You can actually deliver it virtually, which we learned during COVID, and it’s just as effective. For me, a lot of somatic therapies were really helpful as well. I needed to learn how to be back in my body. Getting back into your body and feeling again is an important part of recovery, as long as you’re safe and supported while doing that.
How I’ve been supporting my mental health recently.
Therapy, therapy, therapy. I believe that every single person should have a therapist. I also find it really cathartic to tell my story because it allows me to reclaim my power. It doesn’t make me feel like a victim—it makes me feel like someone who had something bad happen, but I now really own it and I’ve used it to fuel my passion and purpose. In fact, it has also allowed me to connect with people who have been through similar experiences which, for me, is really healing to know that I’m not alone.
Therapy and connection are the two biggest things, along with advocacy work. I like being an advocate for other young people who have been through terrible things so I can help them heal. At the end of the day, it has to start with therapy. You need to have a licensed professional who’s delivering evidence-based care, but I really believe that group therapy is magical. Everyone should have a group that they can go to outside of their individual therapy sessions and process their learned skills to deal with their trauma with other people who have experienced similar things.
That was the magic for me when I moved into a house with five other girls. It was so helpful to hear their stories and know I wasn’t alone.
I wanted to recreate the community that I found during treatment, and that’s what we’ve done with Charlie Health. Within this program, we pair people not just based on their primary diagnosis. Let’s say you have PTSD, but we can also get more specific. What do you want to work on? What do you want to process? And what are your preferences? Right now we have a group of 16 year old girls who all have experienced sexual trauma and all like cosplay. Because we have thousands of kids in our program, we’re able to match people together in that intensive group therapy experience to allow for full recovery and healing.
From working in residential care, I recognized how limited access to quality mental health care was. Because we were always limited by the number of beds, we would have to turn kids away because of capacity, insurance, or financial responsibility. I wanted to create a program that democratized access for young people across the country to high-quality evidence-based care.
The only way to do that was through creating a virtual-first solution so that people who live in places like rural Montana and don’t have a parent who can drive them to a therapist or don’t have a therapist within 50 miles of their home can have access to high-quality clinicians and other people like them.

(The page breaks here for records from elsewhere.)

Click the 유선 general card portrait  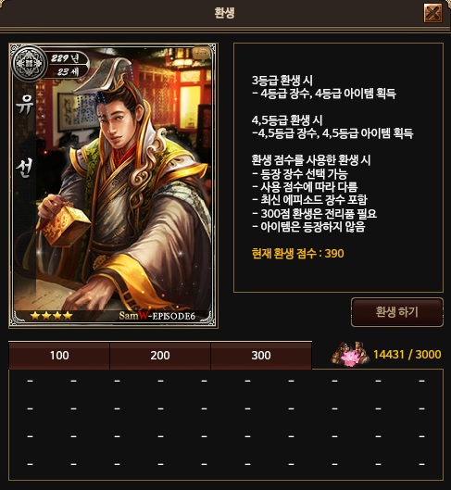(113, 186)
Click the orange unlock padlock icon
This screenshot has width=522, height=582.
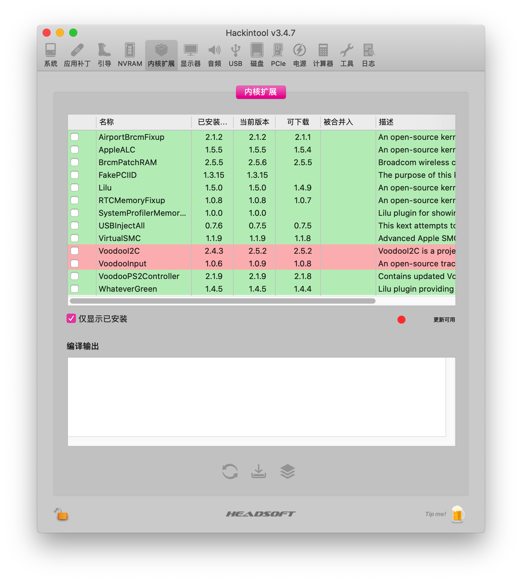61,514
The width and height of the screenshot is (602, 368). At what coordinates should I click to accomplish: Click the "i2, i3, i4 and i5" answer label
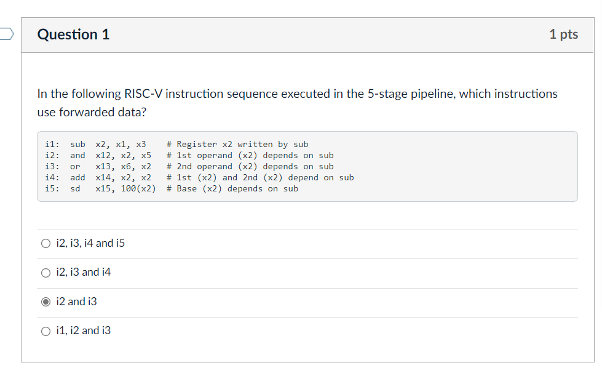[90, 243]
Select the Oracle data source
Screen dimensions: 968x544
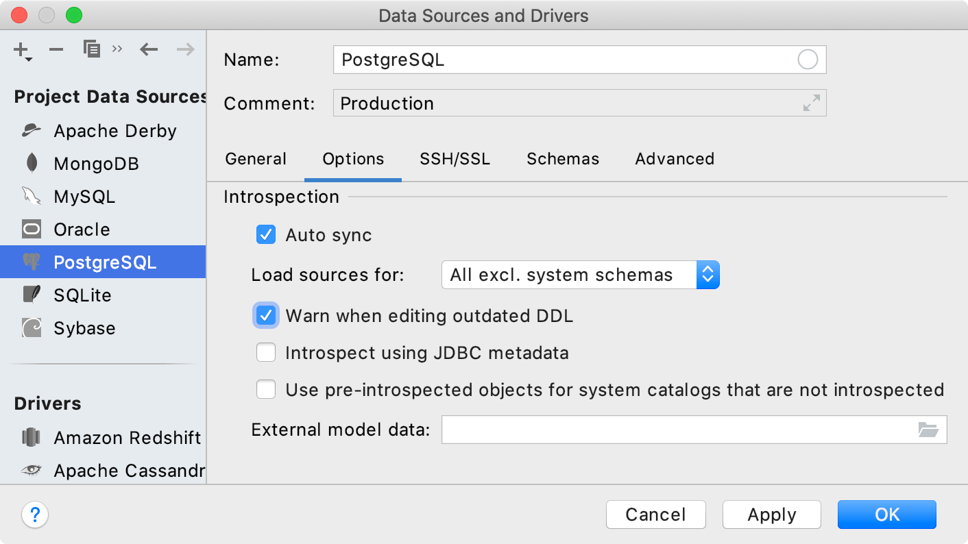[82, 229]
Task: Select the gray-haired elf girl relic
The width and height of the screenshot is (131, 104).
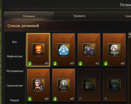Action: [x=38, y=85]
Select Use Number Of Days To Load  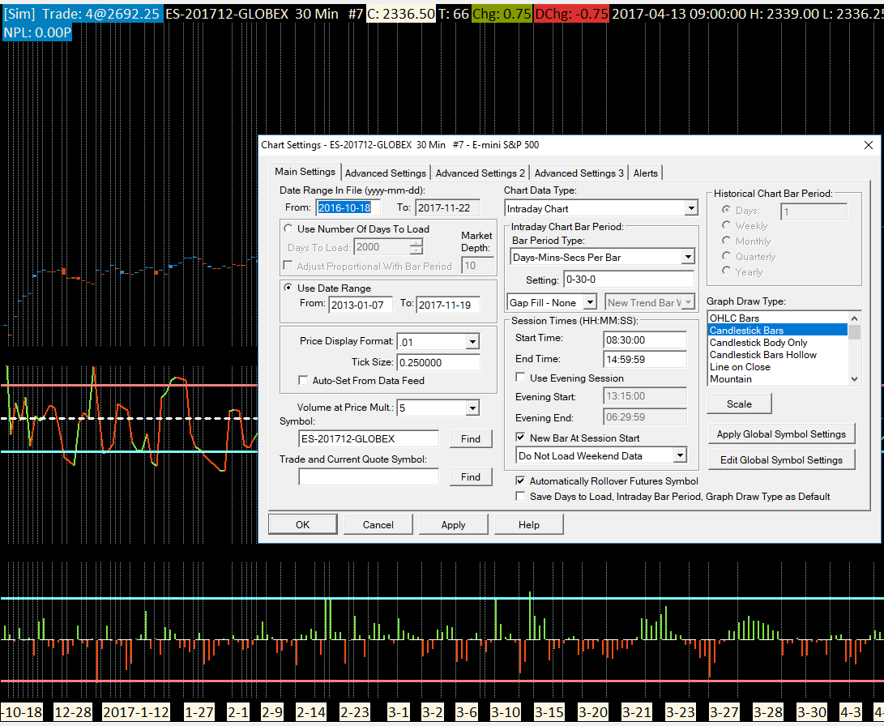tap(289, 229)
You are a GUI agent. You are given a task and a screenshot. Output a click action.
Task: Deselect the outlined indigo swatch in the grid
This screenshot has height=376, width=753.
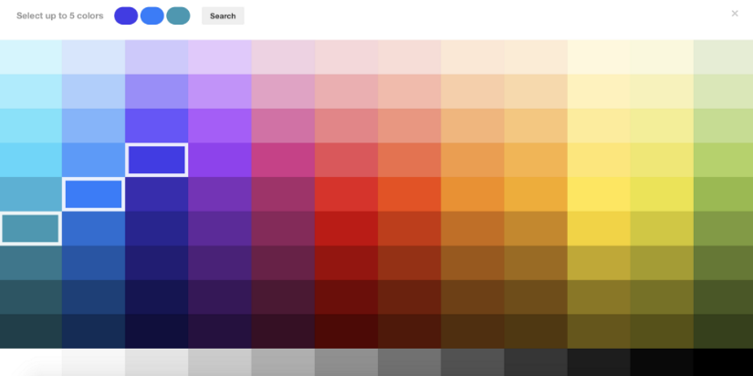[x=156, y=160]
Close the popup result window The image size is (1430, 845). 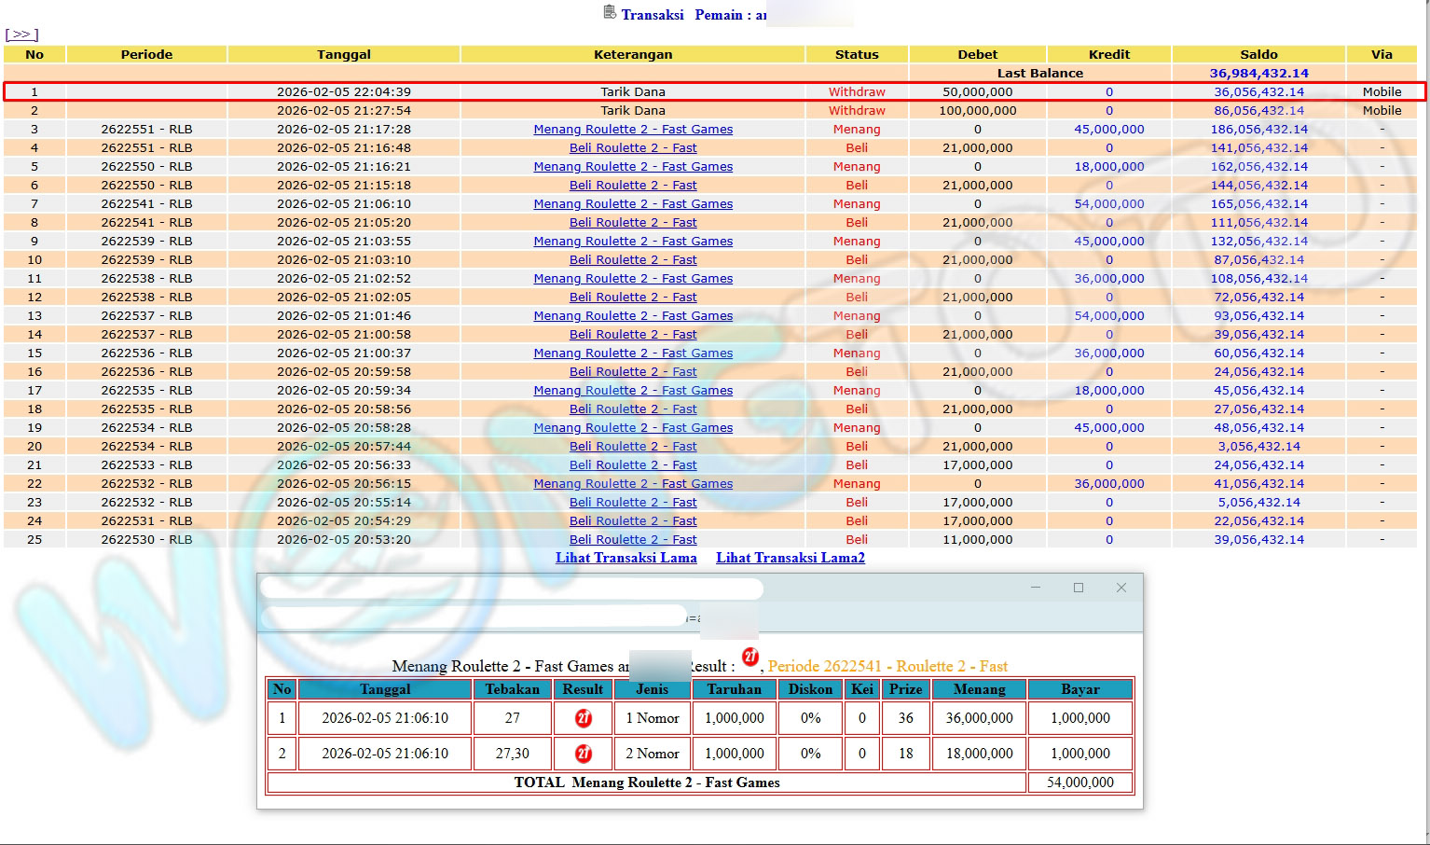click(1121, 588)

Today, our program is designed to be a step down from an ER, residential treatment center, or psychiatric unit as well as a step up for people who are only in therapy once a week or haven’t gotten treatment and are profoundly struggling. We’re working with kids and young adults (12-28 years old) who are in a mental health crisis and either can’t afford residential treatment, can’t access residential treatment, or can’t access a provider that knows how to offer adequate levels of support.
A lot of invisible illnesses likely can’t be fully cured, and are something you may have to struggle with forever. But there really is hope for mental illness. Treatment exists in the form of evidence-based care that can truly allow for a full recovery.